PROMPT: Print the records from the line containing "Task: Click the opticworld@hotmail.com link" through the line containing "Action: (x=826, y=406)", unchanged and with nothing else.

---

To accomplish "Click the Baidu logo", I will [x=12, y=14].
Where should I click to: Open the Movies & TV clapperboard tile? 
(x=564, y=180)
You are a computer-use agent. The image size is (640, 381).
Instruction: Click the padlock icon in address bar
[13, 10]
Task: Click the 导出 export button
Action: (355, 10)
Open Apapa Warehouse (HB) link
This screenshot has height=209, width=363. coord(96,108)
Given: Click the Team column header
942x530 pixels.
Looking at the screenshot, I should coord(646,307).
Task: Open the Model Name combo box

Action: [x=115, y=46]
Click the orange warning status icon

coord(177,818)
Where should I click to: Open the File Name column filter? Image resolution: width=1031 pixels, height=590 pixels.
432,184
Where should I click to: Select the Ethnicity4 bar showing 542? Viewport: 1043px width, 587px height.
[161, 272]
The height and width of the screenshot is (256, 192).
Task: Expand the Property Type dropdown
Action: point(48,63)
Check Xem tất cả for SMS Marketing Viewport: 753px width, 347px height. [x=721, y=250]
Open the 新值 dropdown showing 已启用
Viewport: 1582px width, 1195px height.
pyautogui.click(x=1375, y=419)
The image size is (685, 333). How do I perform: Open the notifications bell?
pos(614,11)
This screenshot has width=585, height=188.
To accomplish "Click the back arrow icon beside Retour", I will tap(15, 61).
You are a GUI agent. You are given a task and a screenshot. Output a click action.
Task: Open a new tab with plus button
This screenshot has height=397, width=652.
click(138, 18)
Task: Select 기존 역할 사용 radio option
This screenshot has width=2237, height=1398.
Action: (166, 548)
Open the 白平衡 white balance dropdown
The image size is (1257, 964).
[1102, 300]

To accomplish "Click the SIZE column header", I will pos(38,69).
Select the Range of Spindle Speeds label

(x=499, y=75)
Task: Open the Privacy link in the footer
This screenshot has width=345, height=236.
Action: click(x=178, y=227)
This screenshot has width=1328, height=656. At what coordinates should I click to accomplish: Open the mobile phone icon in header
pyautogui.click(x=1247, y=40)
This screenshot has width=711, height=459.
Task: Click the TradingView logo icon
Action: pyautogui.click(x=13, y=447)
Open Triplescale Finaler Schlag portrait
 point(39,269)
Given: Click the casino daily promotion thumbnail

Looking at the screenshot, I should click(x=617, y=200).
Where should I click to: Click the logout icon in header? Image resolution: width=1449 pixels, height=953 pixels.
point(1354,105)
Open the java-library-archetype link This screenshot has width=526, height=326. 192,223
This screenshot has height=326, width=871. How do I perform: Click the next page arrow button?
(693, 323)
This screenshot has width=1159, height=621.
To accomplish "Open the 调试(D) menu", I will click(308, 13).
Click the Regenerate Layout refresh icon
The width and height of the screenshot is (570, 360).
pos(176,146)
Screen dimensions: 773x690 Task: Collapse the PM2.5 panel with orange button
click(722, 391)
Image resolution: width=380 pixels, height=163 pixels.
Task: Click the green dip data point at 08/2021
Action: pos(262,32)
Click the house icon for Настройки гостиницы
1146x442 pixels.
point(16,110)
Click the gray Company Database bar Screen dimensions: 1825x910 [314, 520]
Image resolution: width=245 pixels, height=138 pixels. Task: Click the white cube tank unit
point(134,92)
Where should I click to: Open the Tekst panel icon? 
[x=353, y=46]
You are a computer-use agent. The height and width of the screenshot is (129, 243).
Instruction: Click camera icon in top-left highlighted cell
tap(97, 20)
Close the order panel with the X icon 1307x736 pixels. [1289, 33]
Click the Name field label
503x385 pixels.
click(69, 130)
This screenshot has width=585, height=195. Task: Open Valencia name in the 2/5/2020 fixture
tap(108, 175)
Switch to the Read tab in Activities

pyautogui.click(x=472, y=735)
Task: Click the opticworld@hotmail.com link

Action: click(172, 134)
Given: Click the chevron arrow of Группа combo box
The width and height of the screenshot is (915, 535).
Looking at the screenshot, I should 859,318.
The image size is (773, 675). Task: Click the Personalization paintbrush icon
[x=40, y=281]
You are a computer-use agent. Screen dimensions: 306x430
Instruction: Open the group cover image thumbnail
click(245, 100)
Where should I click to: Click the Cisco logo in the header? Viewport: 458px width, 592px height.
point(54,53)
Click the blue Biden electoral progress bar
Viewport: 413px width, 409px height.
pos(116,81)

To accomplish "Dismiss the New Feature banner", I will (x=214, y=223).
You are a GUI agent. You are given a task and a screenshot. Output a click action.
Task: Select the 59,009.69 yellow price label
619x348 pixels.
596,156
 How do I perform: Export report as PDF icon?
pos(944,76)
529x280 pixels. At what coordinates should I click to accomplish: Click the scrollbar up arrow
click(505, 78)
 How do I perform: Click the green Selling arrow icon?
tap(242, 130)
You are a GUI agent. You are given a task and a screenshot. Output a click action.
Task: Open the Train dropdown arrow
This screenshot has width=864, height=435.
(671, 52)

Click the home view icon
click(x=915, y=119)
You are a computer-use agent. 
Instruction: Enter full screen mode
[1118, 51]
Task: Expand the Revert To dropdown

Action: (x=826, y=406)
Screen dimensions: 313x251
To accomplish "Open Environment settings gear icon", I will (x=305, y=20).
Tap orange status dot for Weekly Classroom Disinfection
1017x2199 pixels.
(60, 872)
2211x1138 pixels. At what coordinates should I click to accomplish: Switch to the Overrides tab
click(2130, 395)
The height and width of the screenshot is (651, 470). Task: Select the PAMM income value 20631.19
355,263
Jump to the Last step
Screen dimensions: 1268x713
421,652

---

RESULT OF THE EXERCISE:
Task: Click the opticworld@hotmail.com link

Action: click(172, 134)
Given: Click the chevron arrow of Группа combo box
The width and height of the screenshot is (915, 535).
Looking at the screenshot, I should 859,318.
The image size is (773, 675). Task: Click the Personalization paintbrush icon
[x=40, y=281]
You are a computer-use agent. Screen dimensions: 306x430
Instruction: Open the group cover image thumbnail
click(245, 100)
Where should I click to: Click the Cisco logo in the header? Viewport: 458px width, 592px height.
point(54,53)
Click the blue Biden electoral progress bar
Viewport: 413px width, 409px height.
pos(116,81)

To accomplish "Dismiss the New Feature banner", I will (x=214, y=223).
You are a GUI agent. You are given a task and a screenshot. Output a click action.
Task: Select the 59,009.69 yellow price label
619x348 pixels.
596,156
 How do I perform: Export report as PDF icon?
pos(944,76)
529x280 pixels. At what coordinates should I click to accomplish: Click the scrollbar up arrow
click(505, 78)
 How do I perform: Click the green Selling arrow icon?
tap(242, 130)
You are a GUI agent. You are given a task and a screenshot. Output a click action.
Task: Open the Train dropdown arrow
This screenshot has width=864, height=435.
(671, 52)

Click the home view icon
click(x=915, y=119)
You are a computer-use agent. 
Instruction: Enter full screen mode
[1118, 51]
Task: Expand the Revert To dropdown

Action: (x=826, y=406)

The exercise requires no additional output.